## What to do
From the records below, copy out exactly the lines from the one containing "Slevy na zážitky (30, 333)" to the one containing "Tipy na zážitky (258, 31)", both included. Add nothing else.

Stored items:
=== Section Start ===

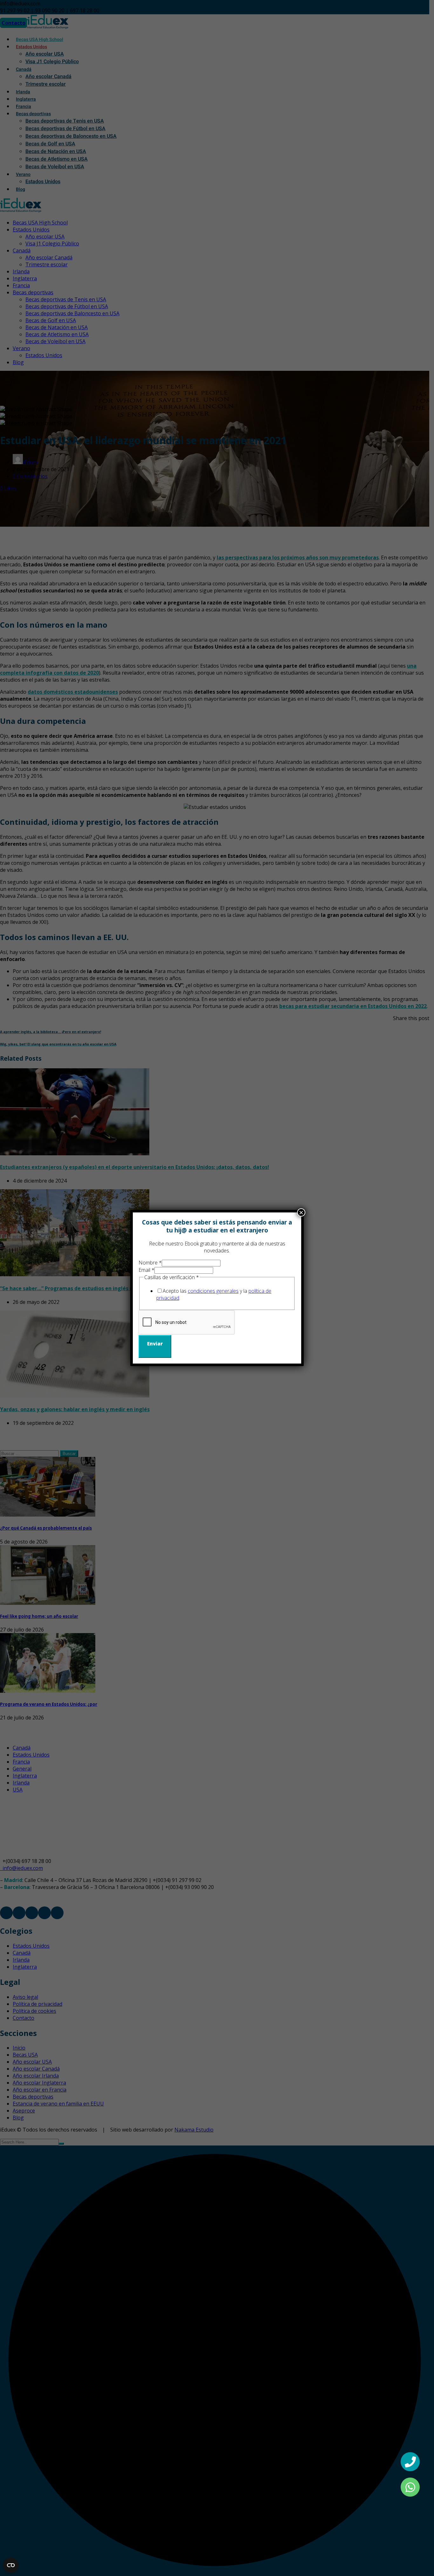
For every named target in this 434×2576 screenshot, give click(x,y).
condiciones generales (213, 1290)
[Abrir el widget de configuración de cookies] (10, 2565)
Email (146, 1269)
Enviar (155, 1343)
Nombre (150, 1262)
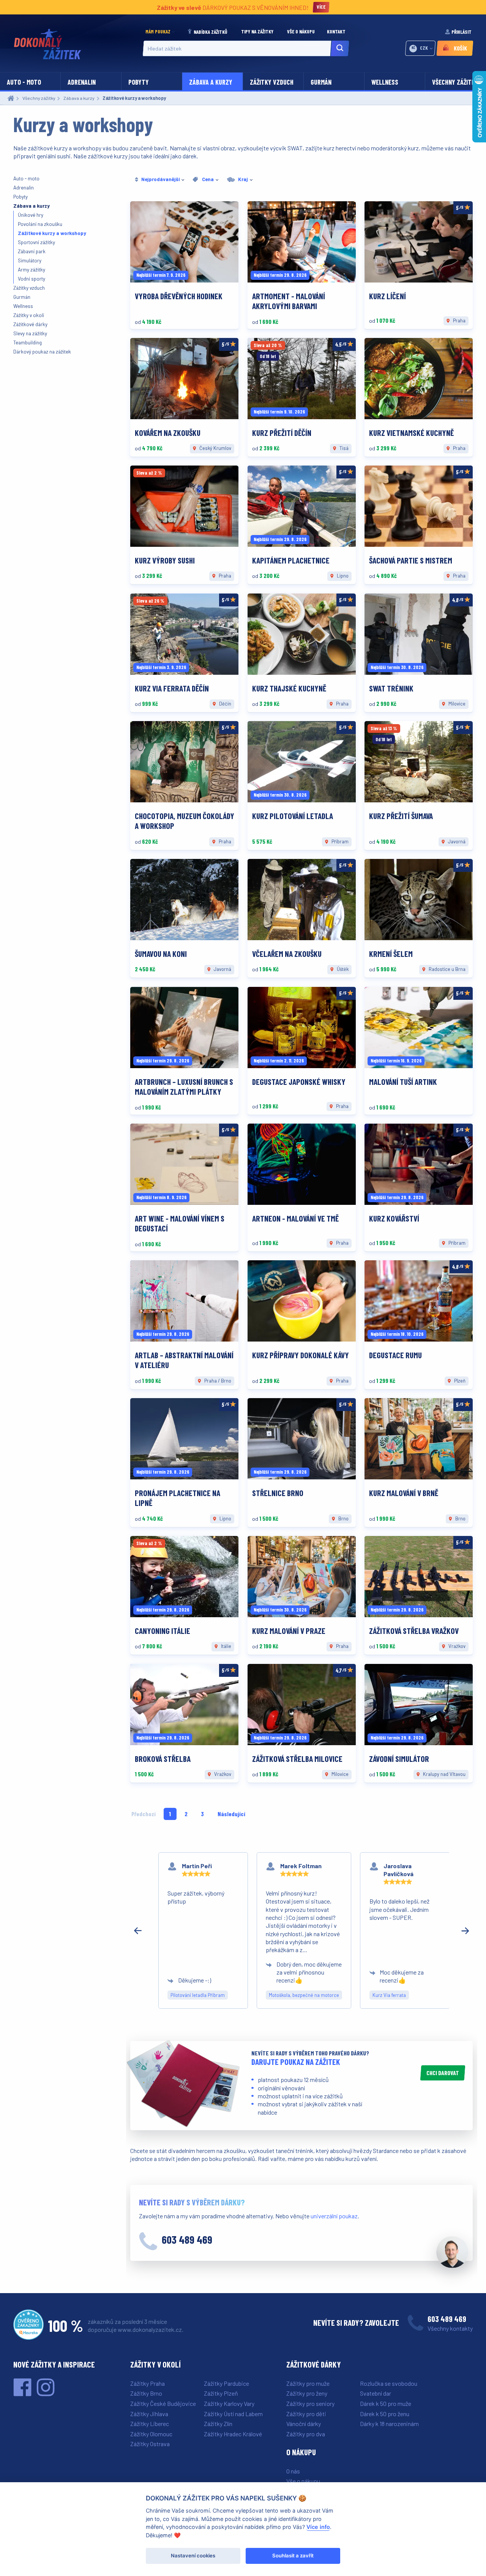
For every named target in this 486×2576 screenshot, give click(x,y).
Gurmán (321, 82)
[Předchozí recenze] (137, 1930)
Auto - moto (24, 82)
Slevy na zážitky (30, 333)
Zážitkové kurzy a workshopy (52, 233)
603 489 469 (187, 2239)
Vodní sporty (31, 279)
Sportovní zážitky (36, 242)
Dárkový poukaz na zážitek (42, 352)
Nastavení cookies (193, 2555)
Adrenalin (82, 82)
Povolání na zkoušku (40, 224)
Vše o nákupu (301, 31)
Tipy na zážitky (258, 31)
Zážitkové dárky (30, 324)
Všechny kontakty (450, 2328)
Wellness (384, 82)
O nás (293, 2471)
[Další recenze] (465, 1930)
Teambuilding (27, 342)
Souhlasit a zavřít (293, 2555)
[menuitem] (161, 32)
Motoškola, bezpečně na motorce (304, 1995)
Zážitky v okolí (28, 315)
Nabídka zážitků (210, 32)
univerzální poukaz (334, 2215)
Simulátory (29, 260)
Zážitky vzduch (271, 82)
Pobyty (138, 82)
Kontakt (337, 31)
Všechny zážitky (455, 82)
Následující (231, 1813)
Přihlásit (461, 31)
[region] (301, 1930)
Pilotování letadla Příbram (197, 1995)
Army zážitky (31, 270)
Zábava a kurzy (210, 82)
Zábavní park (32, 251)
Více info (318, 2527)
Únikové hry (30, 215)
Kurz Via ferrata (389, 1995)
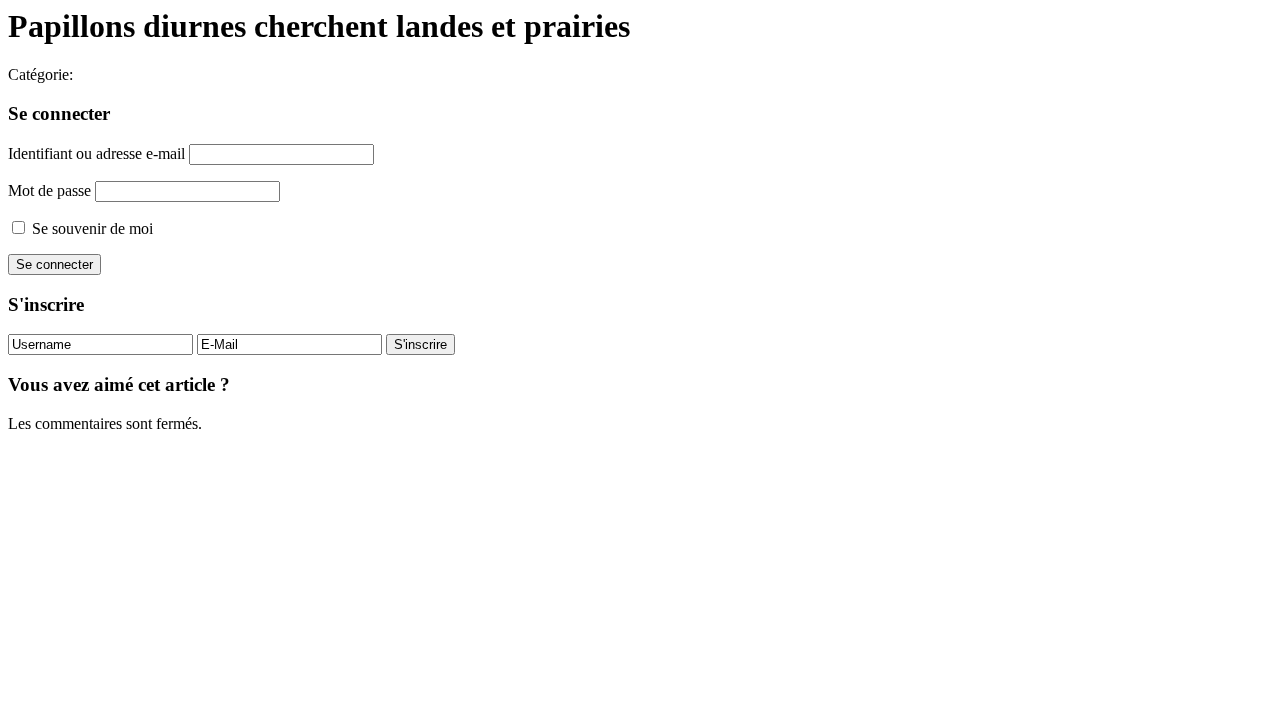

=== Section End ===

## Completed exercise
Slevy na zážitky (30, 333)
Zážitkové kurzy a workshopy (52, 233)
603 489 469 (187, 2239)
Vodní sporty (31, 279)
Sportovní zážitky (36, 242)
Dárkový poukaz na zážitek (42, 352)
Nastavení cookies (193, 2555)
Adrenalin (82, 82)
Povolání na zkoušku (40, 224)
Vše o nákupu (301, 31)
Tipy na zážitky (258, 31)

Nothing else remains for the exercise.